───── Data to process ─────

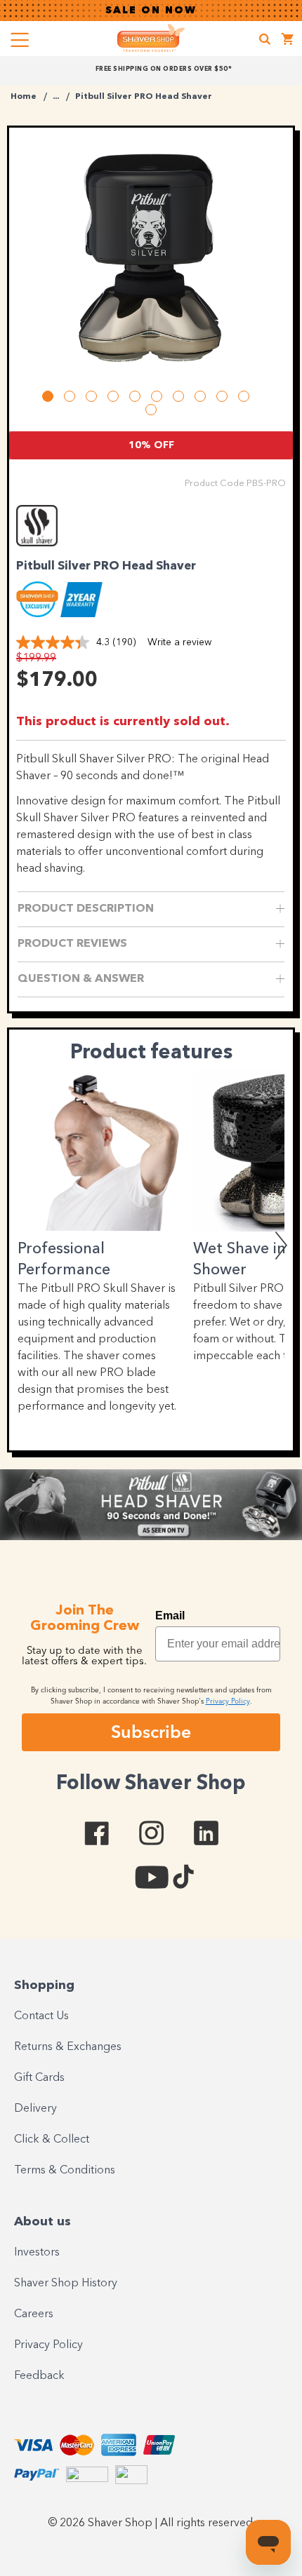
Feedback (39, 2376)
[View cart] (288, 41)
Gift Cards (39, 2078)
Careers (33, 2314)
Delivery (35, 2109)
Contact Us (41, 2016)
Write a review (179, 642)
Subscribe (151, 1731)
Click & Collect (51, 2139)
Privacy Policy (48, 2345)
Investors (37, 2252)
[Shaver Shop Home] (151, 38)
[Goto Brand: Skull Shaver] (54, 543)
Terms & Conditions (64, 2170)
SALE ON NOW (151, 10)
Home (24, 97)
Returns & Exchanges (68, 2047)
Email (170, 1615)
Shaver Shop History (65, 2283)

─────

▸ **Task prompt**
Look for the word "Shaver" in the data, then return every line that contains it.

▸ **Response**
[Shaver Shop Home] (151, 38)
[Goto Brand: Skull Shaver] (54, 543)
Shaver Shop History (65, 2283)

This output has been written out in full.